I need to improve performance a desktop application (.net) which was designed to read the database and create xml files based on XBRL (eXtensible Bussiness Reporting Language). It is using UBMatrix for creating XBRL Taxonomies.
The application works fine if the size of particular data is small. But the application will take more than 30 min to generate files if the data is big. The client data is always huge/big. So the application requires more time to generate files.
My task is to optimise the application in order to reduce the time taken to create the xml files. When I checked the application I found that the application is running on this way.
Starts
- Create connection to db
- gets the first set of data ( this table (table1) is too Large ). And the query will returns around 15-30 K rows to dataTable
- for loop 0 to datatable.Rows.count
- checks some condition
- get data from db. (this table (table2) is also too large than (table1).
- send data to form xbrl and writes to xml ( this is done by thrid party application called UBMatrix). It is not possible to edit the code which creates xbrl-xml file.
Similarly there are 3 to 4 set of data will process
In my observation, we can avoid db calls in for loop. Get all the data before the loop. When I checked the queries, there were subqueries,not exists(select * from table) etc can be replaced with joins, not exists (select 1 from table)
But still the application need to process in loop. I am also thinking of using threading so that the I can create threads based on the size of data and process it simultaneosly.
Eg
- if there are 100 rows.there will be 100 entries to xml file (XBRL)
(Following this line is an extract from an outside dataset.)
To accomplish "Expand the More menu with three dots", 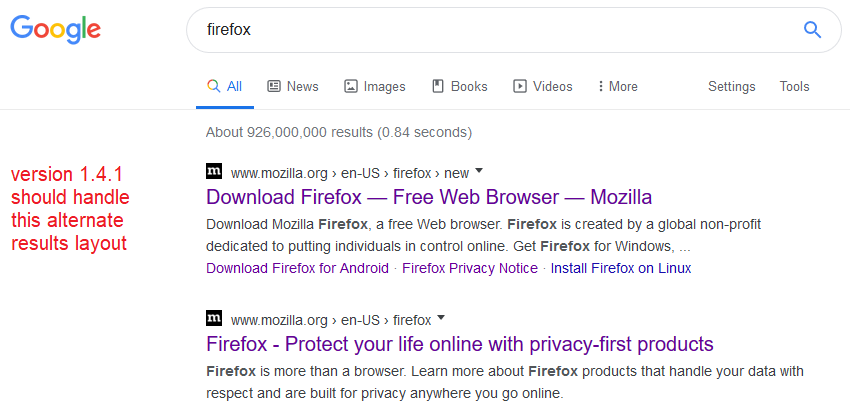I will (x=617, y=87).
- So i will make 50,50 and run in two threads which will generate two xml file. at the end I will combine two into one xml file.
So processing of 0th question and 50th question can be start at same time. Currently in for loop, 0th will process and 99th will be process at the end only. I am not sure about the idea. Can any suggest /share your ideas . any help will be appreciated. Thanks in advance
Not really an answer, just a really large comment:
I would remove multi-threading from your plans unless the UBMatrix API states it is thread-safe, thinking of all the disc I/O when generating the XBRL.
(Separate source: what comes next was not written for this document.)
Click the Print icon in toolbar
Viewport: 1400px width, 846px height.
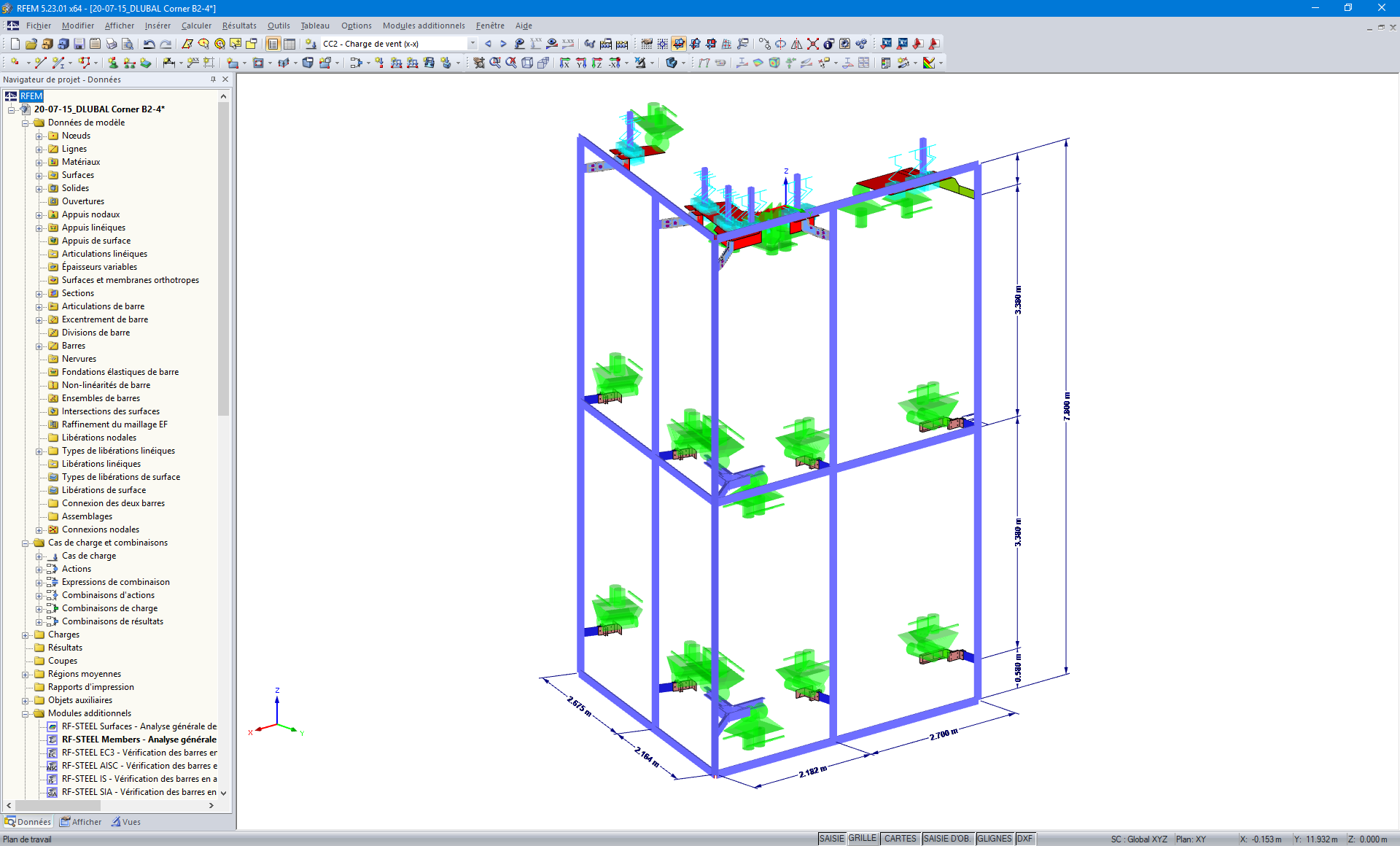[x=111, y=44]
Have your profiled your app for memory usage? I am thinking of the 15-30K rows of data being loaded, then possible transferred into an an object model prior to processing and writing to file. If you start to reach the 2GB limit (32 bit), then your process will be doing a lot of paging, which is sooo slooow.
Would this alternative be a possibility? Pre-generate the data to file, possibly in xml format. Then, hoping the UBMatrix has an api which accepts a file path and streams data, you could just pass off the path to your file data. (This is more in case it is a memory issue, but could still speed things up if the data queries are long running.)